HDMI/DVI HDCP handshake problems & how to avoid them
With the advent of affordable 1080p displays, 8-channel 192 kHz sound systems and high-definition A/V sources, consumers are switching to HDMI & DVI uncompressed digital A/V interfaces en masse. Why? Because in many cases these interfaces are the only means to obtain protected content and to maintain pristine quality across long signal chains.
But there's a hitch. HDMI & DVI have a companion high-definition content protection (HDCP) system that sometimes leaves authorized consumers in mute, watching a blank screen, blinking video, or snow while being held hostage by a bug known as the "HDCP handshake problem."
In this article, we'll review the key issues surrounding this problem and introduce you to some rules and tools that'll help you keep your HDMI and DVI design out of trouble.
The Basics
Both HDMI and DVI are HDCP interfaces. HDCP interfaces protect high-value content as it travels between HDCP transmitters and HDCP receivers on its way to presentation devices. HDCP involves legal issues that are beyond the scope of this article " so you should consult your legal department before finalizing your design. For this discussion, we've boiled all the legal requirements down to three basic rules:
- An HDCP interface must encrypt high-value content when told to do so. In the case of Blu-Ray and HD DVD players, content is encrypted whenever an Image Constraint Token (ICT flag) is true. Once encrypted, content is referred to as "HDCP content."

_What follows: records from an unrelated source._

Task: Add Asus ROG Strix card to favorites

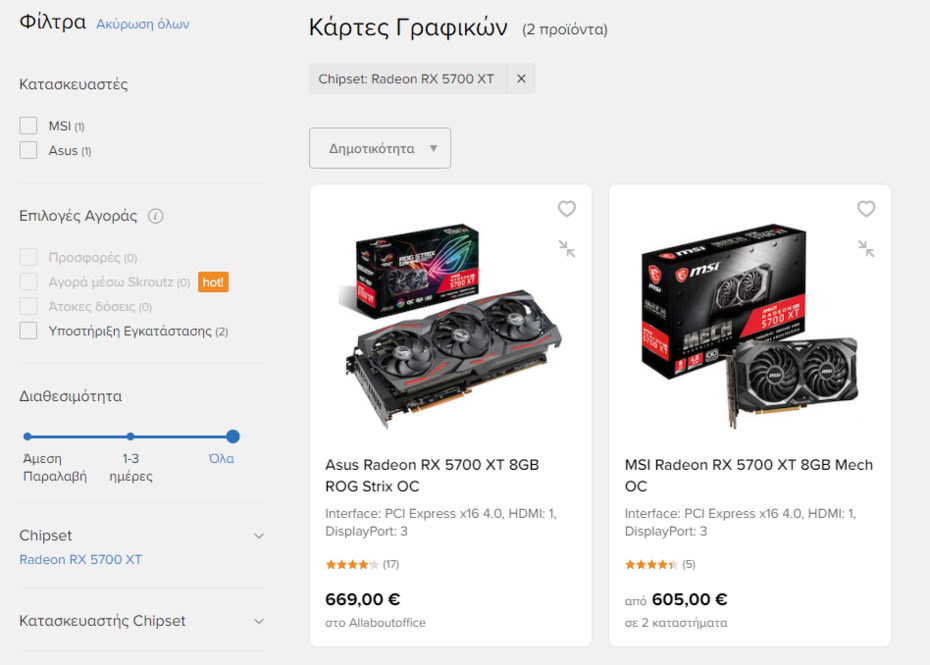Action: [567, 209]
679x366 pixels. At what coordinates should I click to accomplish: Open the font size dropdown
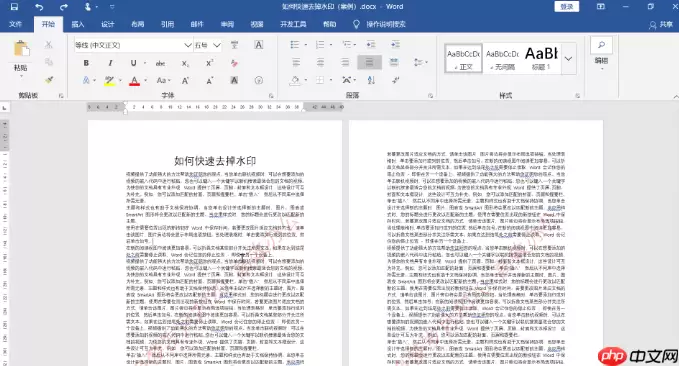point(217,45)
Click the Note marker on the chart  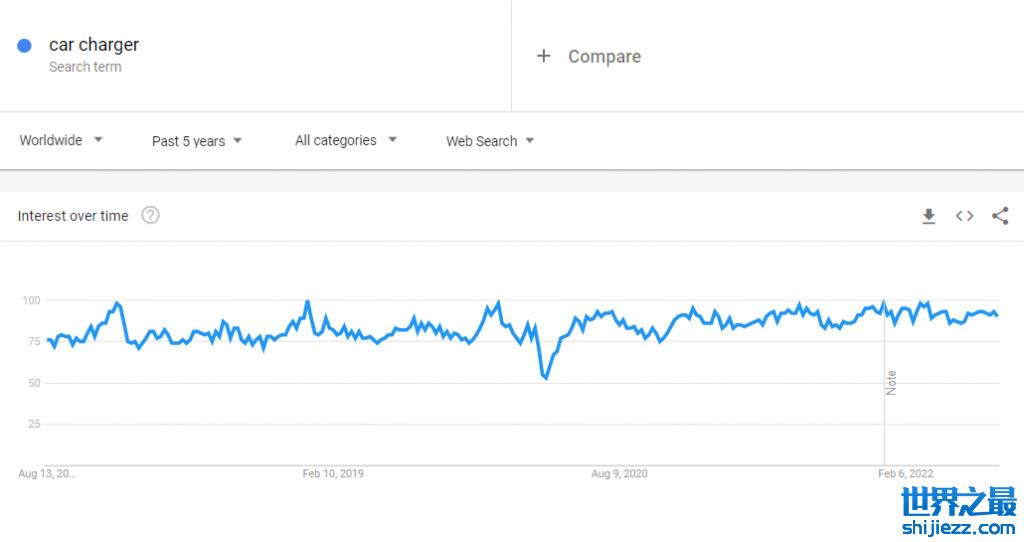[x=891, y=383]
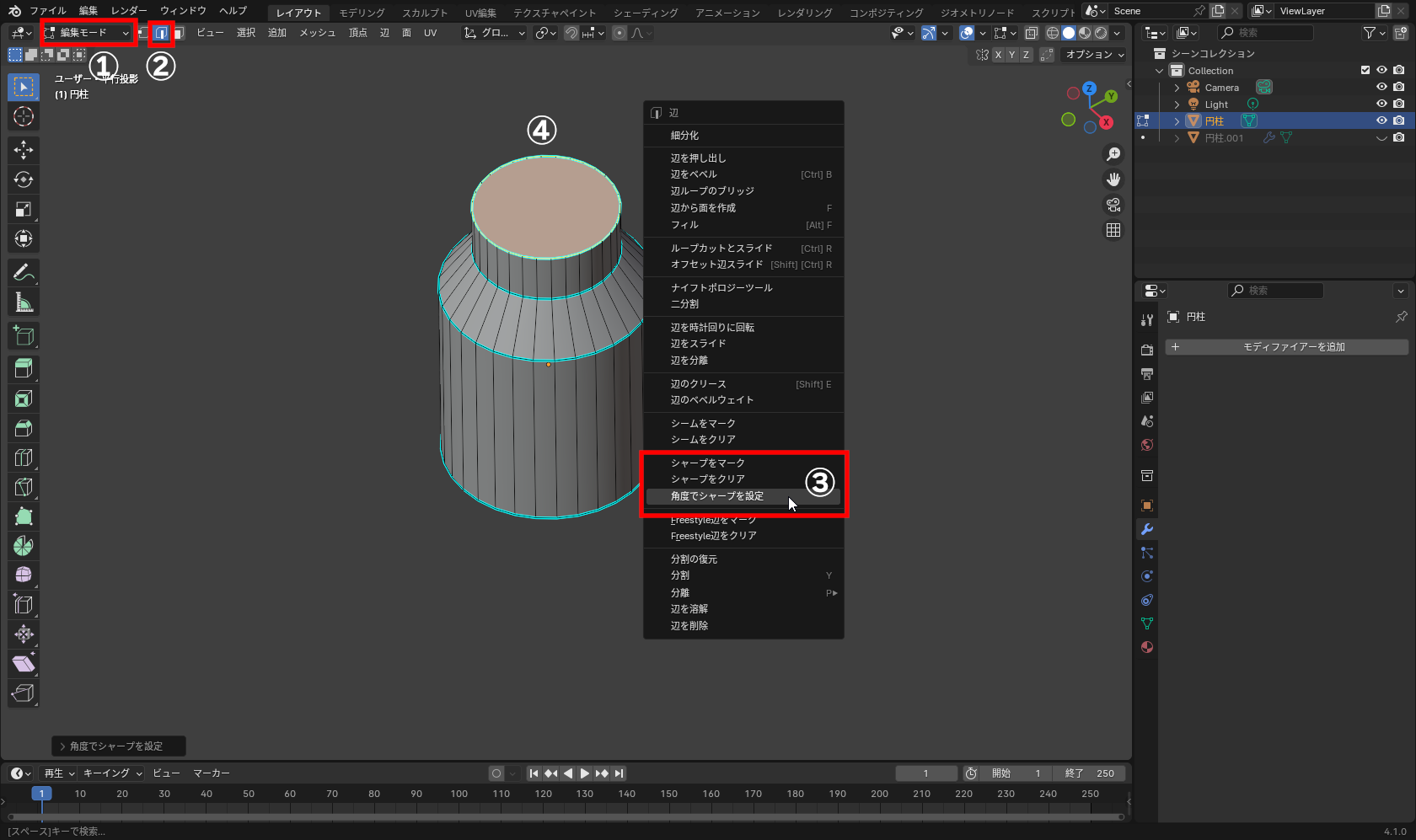Viewport: 1416px width, 840px height.
Task: Select the Measure tool
Action: click(x=24, y=302)
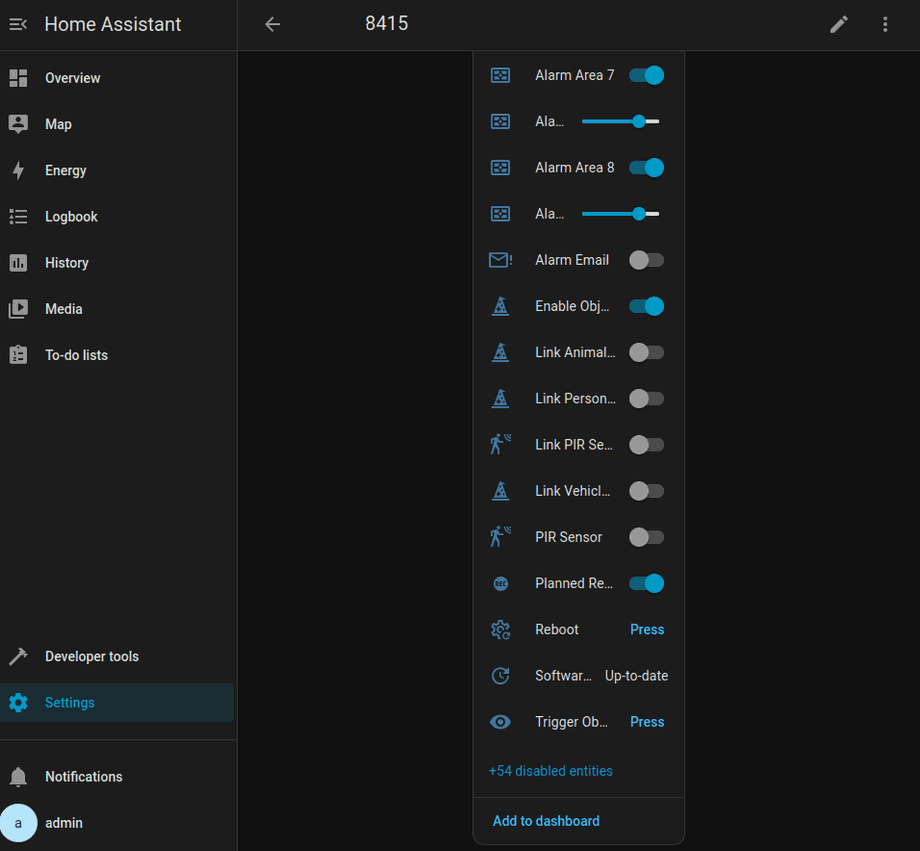Viewport: 920px width, 851px height.
Task: Expand the +54 disabled entities list
Action: (x=550, y=771)
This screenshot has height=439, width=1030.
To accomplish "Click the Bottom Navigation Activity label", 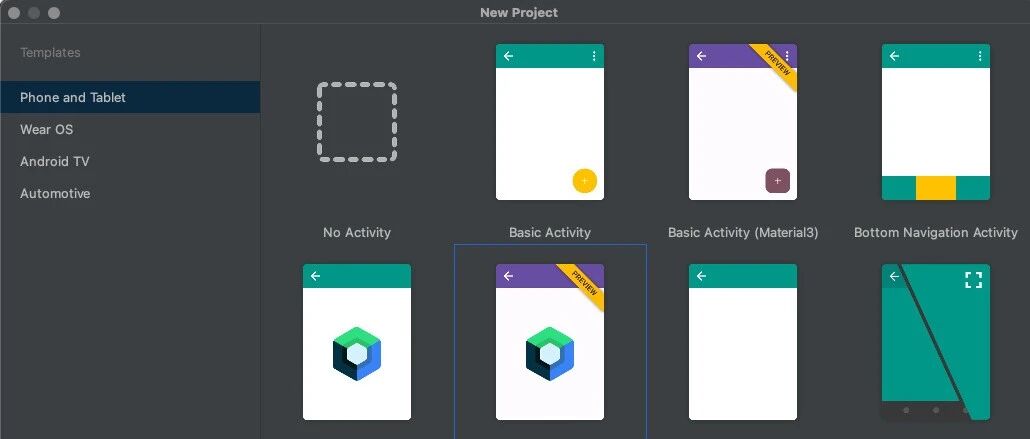I will pos(935,233).
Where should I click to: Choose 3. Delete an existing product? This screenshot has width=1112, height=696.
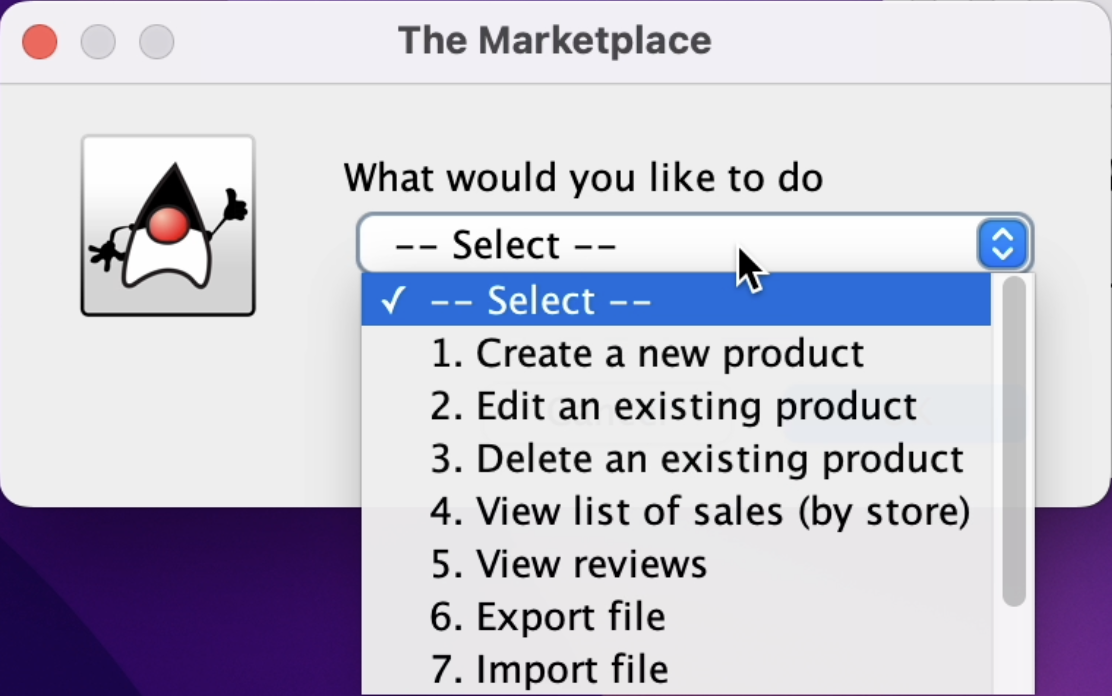pyautogui.click(x=676, y=458)
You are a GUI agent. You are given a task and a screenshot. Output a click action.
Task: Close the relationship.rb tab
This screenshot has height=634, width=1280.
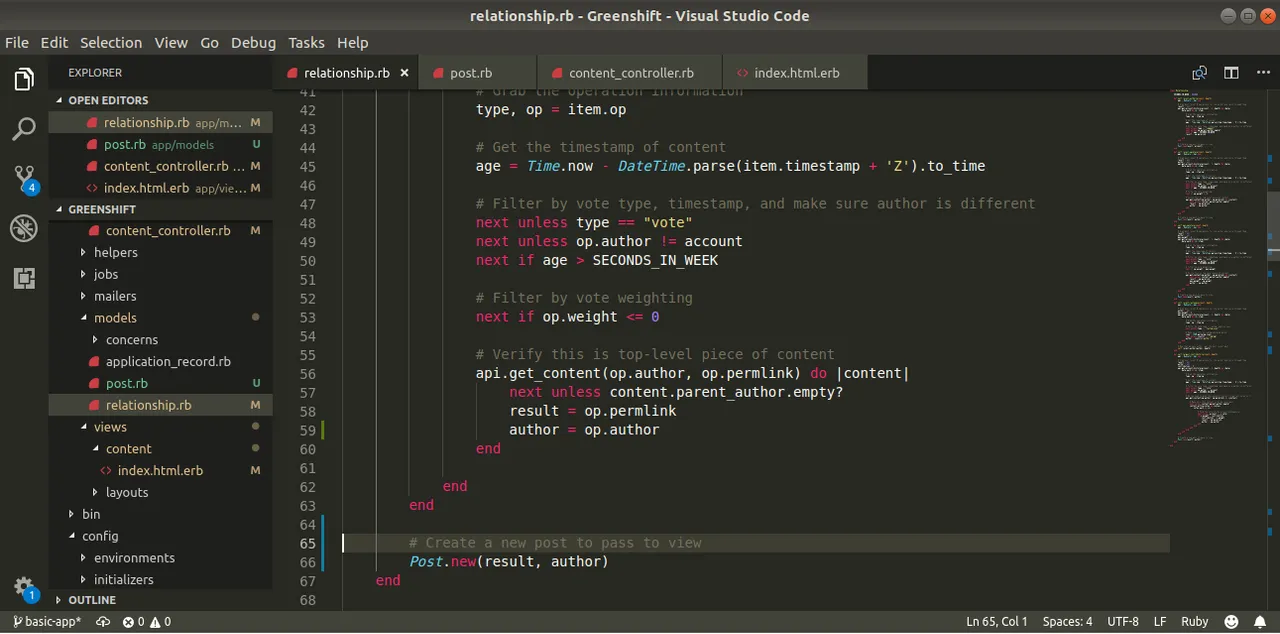404,73
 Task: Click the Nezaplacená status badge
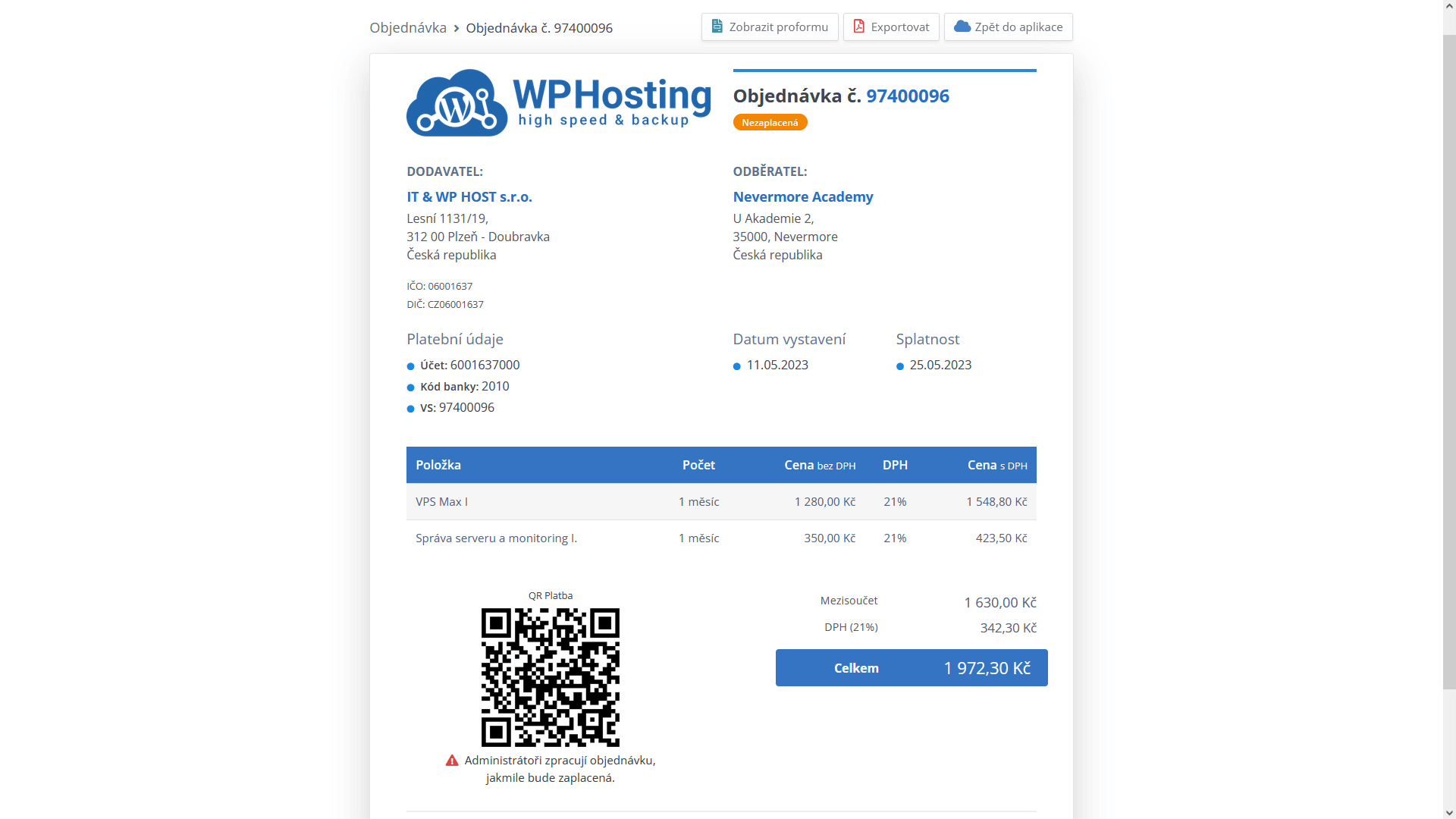click(770, 122)
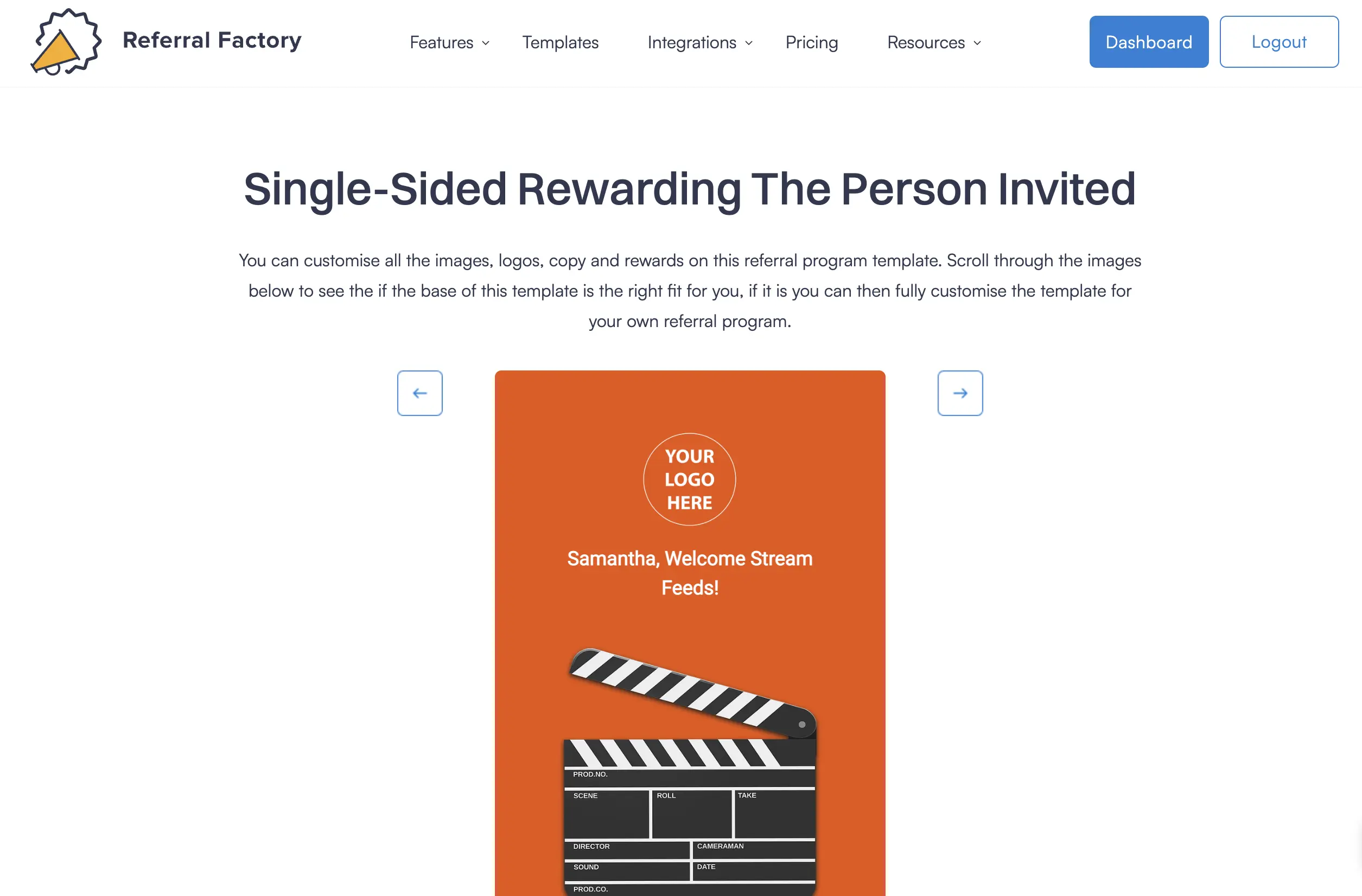This screenshot has width=1362, height=896.
Task: Click the Logout button icon
Action: pos(1279,41)
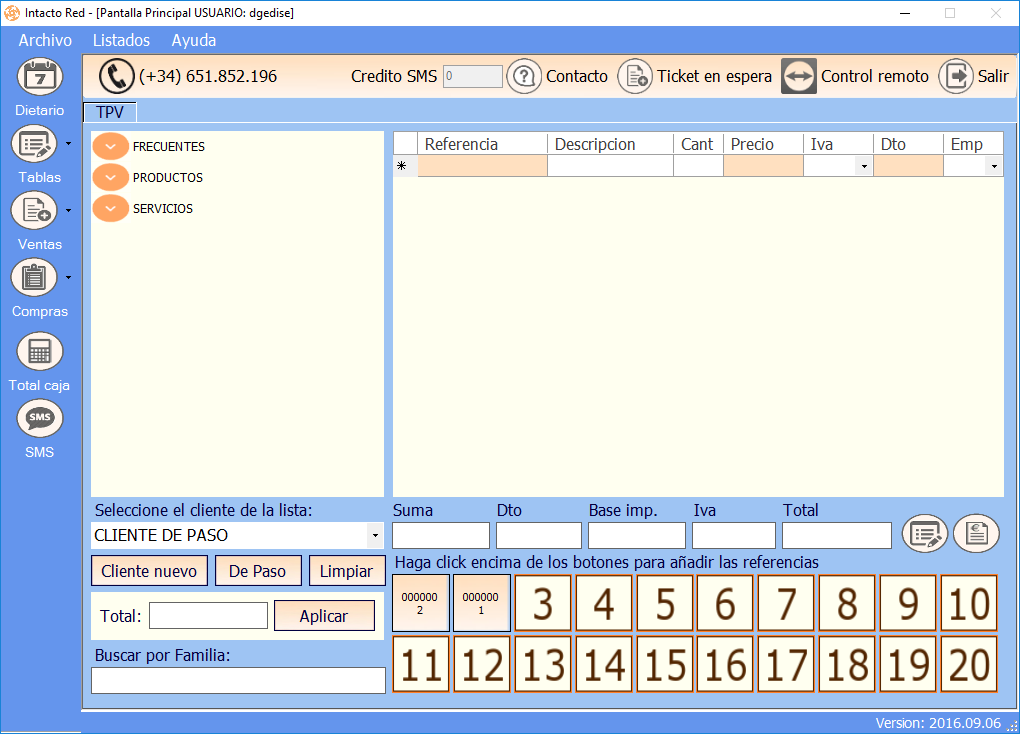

- HDCP content must stay encrypted until it reaches the presentation device. The only exceptions are outlined in Exhibit C of the HDCP License Agreement. Exhibit C relaxes this rule slightly for audio, temporary buffering, repeater decrypt/re-encrypt and presentation device processing, such as scaling. The current HDCP license agreement assumes wired point-to-point routing, so for now networked A/V products that require LAN-based or wireless interfaces -- such as digital amplified speakers, video walls and the like - will have to wait for a new agreement from DCP LLC that allows transmission of HDCP content over "proprietary interfaces" incorporating encryption methods such as AES-128 and AES-256.
- The HDCP interface must allow unprotected non-HDCP content to pass unencrypted.